Peut-on raison garder sur l’immigration ?
Publié en mars 2026. Par Olivier Postel-Vinay.
Le Britannique Alan Manning dirigeait le Comité consultatif sur l’immigration avant le Brexit. Professeur à la London School of Economics, il produit un livre « nuancé » sur ce qu’il appelle le « cercle moral » impliqué par le sujet, qui se transforme trop souvent en « cercle vicieux », écrit Delphine Strauss dans le Financial Times. Il commence par souligner une évidence rarement reconnue : dans les pays occidentaux, partisans et détracteurs de l’immigration exploitent les données statistiques de manière tendancieuse. Ils exagèrent et observent un savant flou artistique sur ce qu’ils feraient s’ils étaient aux manettes. La réalité est que les avantages et les inconvénients de l’immigration ne se prêtent pas à des réponses faciles. Manning en a autant contre la « complaisance intellectuelle » des libéraux que contre le nationalisme à courte vue de leurs adversaires. Les arguments des libéraux, écrit-il, « ne sont pas à même de convaincre les anxieux ». Un de ces arguments est par exemple que les pays riches ont besoin de plus d’immigrés pour financer les charges sociales entraînées par une population vieillissante. Bullshit. Les immigrés aussi vieillissent… Quand il était en fonctions, Manning a lutté contre le lobbying des employeurs, qui exagèrent les bénéfices de l’immigration. Selon lui, les immigrés en règle générale ne rendent pas l’économie plus productive ou dynamique. Sur l’autre bord, on exagère la pression exercée par les immigrés sur les revenus.

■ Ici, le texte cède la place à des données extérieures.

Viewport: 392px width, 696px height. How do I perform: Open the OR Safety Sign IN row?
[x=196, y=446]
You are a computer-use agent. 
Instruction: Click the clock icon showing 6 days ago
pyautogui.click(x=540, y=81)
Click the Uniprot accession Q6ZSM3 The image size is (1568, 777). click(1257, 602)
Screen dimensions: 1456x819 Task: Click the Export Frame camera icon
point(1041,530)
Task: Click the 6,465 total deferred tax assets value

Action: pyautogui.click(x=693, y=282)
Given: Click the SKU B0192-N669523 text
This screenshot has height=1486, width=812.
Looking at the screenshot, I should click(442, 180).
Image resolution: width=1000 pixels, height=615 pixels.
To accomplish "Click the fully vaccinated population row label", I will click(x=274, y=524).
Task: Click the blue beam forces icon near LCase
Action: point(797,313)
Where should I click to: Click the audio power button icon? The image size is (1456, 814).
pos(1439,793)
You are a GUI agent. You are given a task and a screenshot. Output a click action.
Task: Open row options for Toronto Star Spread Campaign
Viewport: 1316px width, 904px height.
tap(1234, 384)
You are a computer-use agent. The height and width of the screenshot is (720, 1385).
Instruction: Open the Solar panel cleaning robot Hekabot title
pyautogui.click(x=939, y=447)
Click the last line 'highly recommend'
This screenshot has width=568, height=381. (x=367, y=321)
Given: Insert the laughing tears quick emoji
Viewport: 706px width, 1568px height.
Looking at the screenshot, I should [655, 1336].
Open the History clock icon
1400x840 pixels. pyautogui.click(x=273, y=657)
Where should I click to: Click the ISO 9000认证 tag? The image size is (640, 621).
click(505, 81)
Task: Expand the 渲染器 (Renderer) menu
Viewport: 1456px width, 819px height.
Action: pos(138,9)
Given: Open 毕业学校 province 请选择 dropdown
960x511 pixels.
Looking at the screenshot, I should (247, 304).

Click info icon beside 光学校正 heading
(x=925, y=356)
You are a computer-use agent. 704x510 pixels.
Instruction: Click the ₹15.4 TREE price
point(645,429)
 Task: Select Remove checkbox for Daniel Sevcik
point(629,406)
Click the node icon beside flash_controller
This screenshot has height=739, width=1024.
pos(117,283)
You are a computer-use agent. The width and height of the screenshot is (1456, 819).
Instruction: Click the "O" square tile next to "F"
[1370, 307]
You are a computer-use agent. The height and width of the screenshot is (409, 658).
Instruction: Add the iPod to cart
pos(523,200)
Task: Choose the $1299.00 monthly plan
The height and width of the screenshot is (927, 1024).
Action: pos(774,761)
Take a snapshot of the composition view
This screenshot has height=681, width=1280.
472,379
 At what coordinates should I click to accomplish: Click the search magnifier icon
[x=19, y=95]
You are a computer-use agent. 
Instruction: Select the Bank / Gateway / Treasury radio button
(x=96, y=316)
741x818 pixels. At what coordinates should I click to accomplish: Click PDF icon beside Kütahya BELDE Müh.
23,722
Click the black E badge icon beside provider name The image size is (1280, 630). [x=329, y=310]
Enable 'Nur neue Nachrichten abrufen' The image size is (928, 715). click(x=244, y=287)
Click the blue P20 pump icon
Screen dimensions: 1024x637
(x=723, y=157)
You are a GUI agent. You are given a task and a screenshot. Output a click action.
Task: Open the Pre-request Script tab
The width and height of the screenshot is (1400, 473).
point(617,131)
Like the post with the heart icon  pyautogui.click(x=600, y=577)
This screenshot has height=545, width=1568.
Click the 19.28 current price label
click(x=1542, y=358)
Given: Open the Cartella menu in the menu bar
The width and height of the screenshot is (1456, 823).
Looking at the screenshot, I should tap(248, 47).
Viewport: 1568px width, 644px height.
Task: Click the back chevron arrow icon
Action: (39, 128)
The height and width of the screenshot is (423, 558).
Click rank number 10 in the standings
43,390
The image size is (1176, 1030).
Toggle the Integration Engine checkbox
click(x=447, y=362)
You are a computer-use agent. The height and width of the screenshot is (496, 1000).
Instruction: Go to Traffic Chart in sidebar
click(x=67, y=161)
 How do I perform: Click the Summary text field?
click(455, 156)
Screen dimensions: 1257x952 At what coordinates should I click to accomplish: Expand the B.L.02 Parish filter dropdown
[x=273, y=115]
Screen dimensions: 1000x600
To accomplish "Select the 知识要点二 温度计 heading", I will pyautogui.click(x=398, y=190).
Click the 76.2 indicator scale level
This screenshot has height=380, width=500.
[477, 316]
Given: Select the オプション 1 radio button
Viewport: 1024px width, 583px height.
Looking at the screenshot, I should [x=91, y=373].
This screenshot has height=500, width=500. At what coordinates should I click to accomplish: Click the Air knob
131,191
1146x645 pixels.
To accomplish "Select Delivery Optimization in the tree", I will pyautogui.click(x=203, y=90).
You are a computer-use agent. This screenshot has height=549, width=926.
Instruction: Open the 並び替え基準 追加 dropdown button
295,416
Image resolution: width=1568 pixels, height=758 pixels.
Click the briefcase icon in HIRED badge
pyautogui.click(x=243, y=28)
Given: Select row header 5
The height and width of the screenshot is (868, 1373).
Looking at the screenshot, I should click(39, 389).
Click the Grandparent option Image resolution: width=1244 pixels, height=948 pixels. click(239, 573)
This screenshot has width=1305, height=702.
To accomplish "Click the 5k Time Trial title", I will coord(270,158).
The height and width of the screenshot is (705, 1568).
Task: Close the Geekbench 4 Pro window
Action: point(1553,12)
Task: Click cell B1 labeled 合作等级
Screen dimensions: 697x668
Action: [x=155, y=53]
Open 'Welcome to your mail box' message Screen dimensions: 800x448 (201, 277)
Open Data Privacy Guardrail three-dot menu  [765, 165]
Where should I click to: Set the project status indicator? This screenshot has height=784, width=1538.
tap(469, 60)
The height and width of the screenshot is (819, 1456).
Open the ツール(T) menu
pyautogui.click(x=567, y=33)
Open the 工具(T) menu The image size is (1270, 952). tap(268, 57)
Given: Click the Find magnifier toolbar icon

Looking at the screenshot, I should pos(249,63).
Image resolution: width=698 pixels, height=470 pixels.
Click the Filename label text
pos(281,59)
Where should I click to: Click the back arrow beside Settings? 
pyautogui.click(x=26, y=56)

En fait, les locaux tirent bénéfice d’immigrés qui se contentent de bas salaires pour des métiers dont on ne veut pas. Il est partisan de privilégier les immigrés capables d’occuper des fonctions de haut niveau de spécialité. Concernant les réfugiés, il suggère de supprimer la règle selon laquelle il appartient au pays de premier accueil de prendre l’entière responsabilité de les gérer. Il préconise la mise en place d’un système de partage des responsabilités entre pays. Quoi qu’on pense de ces idées, la conclusion de l’auteur est « irréfutable », juge Delphine Strauss : « Les politiciens qui veulent l’emporter sur le populisme doivent élaborer une politique migratoire que les électeurs approuveront ». Certes.